Ma mission

Un accompagnement jusqu'à l'indemnisation des victimes


Les procédures d’indemnisation des victimes sont longues et complexes.

Ma mission est de vous accompagner.


De quelle manière ?

> En vous informant des droits des victimes et en vous renseignant sur les procédures d’indemnisation des assurés.

> En réclamant à l’assureur, chaque fois que cela s’avère nécessaire, des provisions afin de vous permettre de faire face à vos pertes de revenus et aux dépenses (frais d’assistance à domicile, avance des soins, frais d’appareillage, dépenses d’aménagement du domicile de la victime et frais engagés par des proches…).

> En vous faisant assister lors du déroulement des expertises par un médecin-expert indépendant.

> En veillant à ce que les assureurs respectent les délais d’indemnisation fixés par la loi Badinter.

> En mettant en place, si nécessaire, une procédure judiciaire en liaison avec un avocat partenaire, spécialiste de l’indemnisation des victimes d’accidents corporels.

> En négociant l’indemnisation maximale des préjudices causés par un accident corporel.


En tant que professionnelle de l’indemnisation, je mets tout en œuvre pour obtenir les meilleurs résultats en matière d’indemnisation des accidents de la route, d’indemnisation des accidents de la vie courante ou encore en matière d’indemnisation des accidents du sport.
 

Quelques exemples édifiants

> Une indemnisation qui passe de 3.000 euros à plus de 18.000 euros :

Mr R.... est victime d'un accident alors qu'il était conducteur de son cyclomoteur. Il est blessé au genou droit et une IRM révèle une gonarthrose évoluée ainsi qu'une lésion au ménisque externe.
Le médecin expert de la compagnie d'assurances estime que l'état de Mr R... est lié à la gonarthrose qui aurait existé à l'état latent et qui se serait déclarée même en l'absence d'accident de la route. La compagnie d'assurances conclut que l'état de la victime Mr R... n'est pas en relation directe, exclusive et certaine avec son accident de la route et lui refuse l'indemnisation de son préjudice corporel. La compagnie d'assurances lui alloue une indemnité de 3.000 euros au titre du pretium doloris (prix de la douleur).
Mr R.... me demande d'intervenir. J'organise une nouvelle expertise médicale avec, cette fois ci, intervention d'un médecin expert chargé d'assister la victime, Mr R..., face au médecin expert de la compagnie. L'expertise contradictoire permet d'établir le préjudice corporel subi par Mr R... lors de son accident.

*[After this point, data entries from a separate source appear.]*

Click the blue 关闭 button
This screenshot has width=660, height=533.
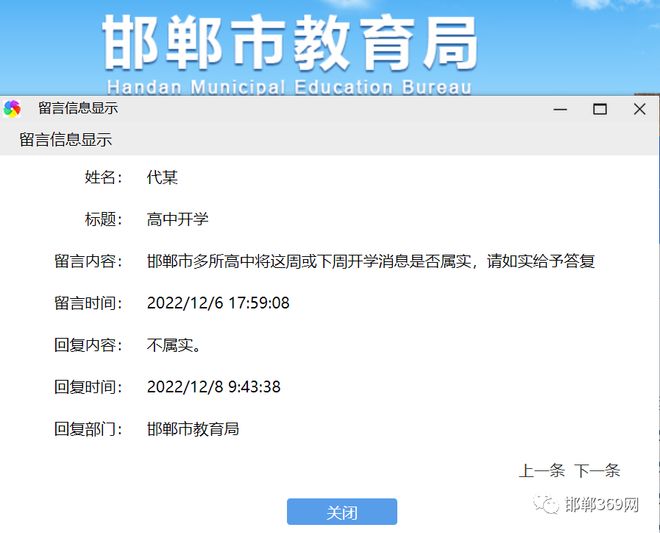342,512
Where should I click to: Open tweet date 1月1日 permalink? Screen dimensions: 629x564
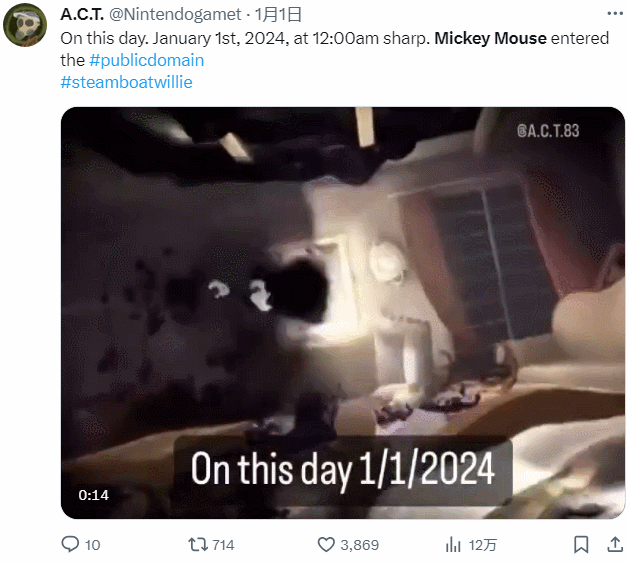tap(278, 14)
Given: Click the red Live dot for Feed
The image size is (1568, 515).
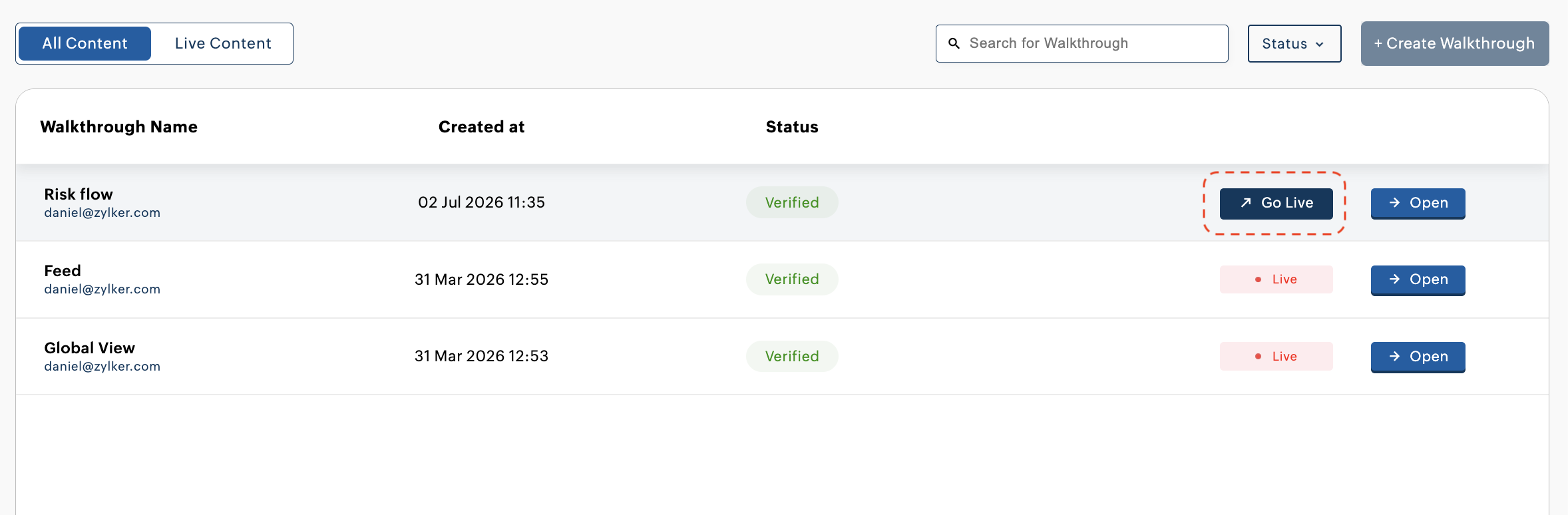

Au final, j'obtiens la somme de 18.873 euros pour l'indemnisation du préjudice corporel de Mr R...


> Sans l'intervention d'un expert en indemnisation, les dossiers s'enlisent :

Exemple 1 - Monsieur L., conducteur d'une moto est victime d'un accident. Il souffre d'une entorse du genou et d'un traumatisme de la cheville.
Aucune provision ne lui est versée alors que la loi Badinter l'exige (voir Documentation > Loi Badinter). Aucun document ne lui est réclamé, Aucune indemnité ne lui est proposée alors que la loi l'exige.
Monsieur L. me contacte après 2 ans d'attente et demande l'intervention du cabinet ARIA.

J'obtiens l'indemnisation totale de son préjudice lié à cet accident, soit une somme de 4364 euros dans les 2 mois qui suivent.


Exemple 2 - Monsieur C. est victime d'un accident alors qu'il était conducteur d'une moto.
La compagnie ne lui verse aucune provision dans les délais imposés par la loi Badinter. Elle missionne son médecin après consolidation des blessures (6 mois après l'accident), mais ne lui fait aucune proposition d'indemnisation dans les délais fixés par la loi.
Monsieur C. demande l'intervention du Cabinet ARIA presqu'un an après son accident. Le cabinet ARIA obtient le versement immédiat d'une provision et certains éléments du rapport médical étant, de plus, contestables, ARIA met en place une nouvelle expertise avec assistance de la victime par un Médecin Expert.

Monsieur C. obtient la réparation intégrale de son préjudice 3 mois après m'avoir contacté.